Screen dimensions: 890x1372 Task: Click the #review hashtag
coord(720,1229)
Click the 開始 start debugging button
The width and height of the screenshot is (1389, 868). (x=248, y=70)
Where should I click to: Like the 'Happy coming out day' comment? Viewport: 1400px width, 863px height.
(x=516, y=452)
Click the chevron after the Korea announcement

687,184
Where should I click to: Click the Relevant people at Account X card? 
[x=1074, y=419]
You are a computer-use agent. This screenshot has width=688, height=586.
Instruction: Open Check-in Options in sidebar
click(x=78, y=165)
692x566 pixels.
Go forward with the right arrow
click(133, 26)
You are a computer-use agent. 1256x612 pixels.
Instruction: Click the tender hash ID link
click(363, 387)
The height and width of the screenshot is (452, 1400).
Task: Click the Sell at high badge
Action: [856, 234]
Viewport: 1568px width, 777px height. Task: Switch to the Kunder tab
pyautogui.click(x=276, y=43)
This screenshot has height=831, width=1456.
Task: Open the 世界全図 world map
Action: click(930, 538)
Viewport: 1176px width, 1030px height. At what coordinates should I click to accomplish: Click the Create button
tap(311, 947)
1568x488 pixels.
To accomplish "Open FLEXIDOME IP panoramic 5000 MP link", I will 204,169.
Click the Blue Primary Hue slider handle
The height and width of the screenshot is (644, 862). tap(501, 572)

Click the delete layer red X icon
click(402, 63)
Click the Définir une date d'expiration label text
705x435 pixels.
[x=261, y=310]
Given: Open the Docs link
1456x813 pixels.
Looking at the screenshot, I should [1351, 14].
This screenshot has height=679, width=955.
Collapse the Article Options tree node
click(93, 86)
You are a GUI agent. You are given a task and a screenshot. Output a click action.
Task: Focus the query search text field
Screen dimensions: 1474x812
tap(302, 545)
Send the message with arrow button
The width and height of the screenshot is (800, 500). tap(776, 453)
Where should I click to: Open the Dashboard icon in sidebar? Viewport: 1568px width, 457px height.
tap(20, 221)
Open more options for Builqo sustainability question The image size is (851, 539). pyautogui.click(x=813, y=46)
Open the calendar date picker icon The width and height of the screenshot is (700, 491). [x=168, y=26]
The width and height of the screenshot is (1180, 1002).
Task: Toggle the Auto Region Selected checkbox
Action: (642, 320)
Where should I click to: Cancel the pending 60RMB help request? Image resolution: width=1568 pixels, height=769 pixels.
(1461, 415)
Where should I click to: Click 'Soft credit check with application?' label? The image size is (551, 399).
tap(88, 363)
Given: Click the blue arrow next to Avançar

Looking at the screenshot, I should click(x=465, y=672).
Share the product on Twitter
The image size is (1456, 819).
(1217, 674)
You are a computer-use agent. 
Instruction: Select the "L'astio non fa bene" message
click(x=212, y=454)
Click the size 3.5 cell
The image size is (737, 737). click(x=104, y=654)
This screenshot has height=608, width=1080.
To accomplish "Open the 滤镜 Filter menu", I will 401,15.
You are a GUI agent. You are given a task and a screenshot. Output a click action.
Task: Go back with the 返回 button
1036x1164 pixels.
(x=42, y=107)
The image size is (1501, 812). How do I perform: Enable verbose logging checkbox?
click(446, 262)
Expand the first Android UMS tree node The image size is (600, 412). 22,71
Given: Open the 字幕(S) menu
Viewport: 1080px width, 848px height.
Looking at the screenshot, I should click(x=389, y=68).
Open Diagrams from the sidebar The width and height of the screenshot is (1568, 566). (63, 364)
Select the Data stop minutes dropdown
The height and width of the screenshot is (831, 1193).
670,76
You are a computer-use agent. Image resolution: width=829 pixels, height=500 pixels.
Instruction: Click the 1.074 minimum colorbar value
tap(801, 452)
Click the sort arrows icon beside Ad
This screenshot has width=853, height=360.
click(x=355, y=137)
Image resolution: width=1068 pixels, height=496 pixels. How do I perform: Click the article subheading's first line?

- _WHAT IS ASKED_:
Reproduce the entries above without any change, from the line containing "This screenshot has height=679, width=955." through the line containing "click(x=212, y=454)", including both of those lines.

- _CORRECT OUTPUT_:
This screenshot has height=679, width=955.
Collapse the Article Options tree node
click(93, 86)
You are a GUI agent. You are given a task and a screenshot. Output a click action.
Task: Focus the query search text field
Screen dimensions: 1474x812
tap(302, 545)
Send the message with arrow button
The width and height of the screenshot is (800, 500). tap(776, 453)
Where should I click to: Open the Dashboard icon in sidebar? Viewport: 1568px width, 457px height.
tap(20, 221)
Open more options for Builqo sustainability question The image size is (851, 539). pyautogui.click(x=813, y=46)
Open the calendar date picker icon The width and height of the screenshot is (700, 491). [x=168, y=26]
The width and height of the screenshot is (1180, 1002).
Task: Toggle the Auto Region Selected checkbox
Action: (642, 320)
Where should I click to: Cancel the pending 60RMB help request? Image resolution: width=1568 pixels, height=769 pixels.
(1461, 415)
Where should I click to: Click 'Soft credit check with application?' label? The image size is (551, 399).
tap(88, 363)
Given: Click the blue arrow next to Avançar

Looking at the screenshot, I should click(x=465, y=672).
Share the product on Twitter
The image size is (1456, 819).
(1217, 674)
You are a computer-use agent. 
Instruction: Select the "L'astio non fa bene" message
click(x=212, y=454)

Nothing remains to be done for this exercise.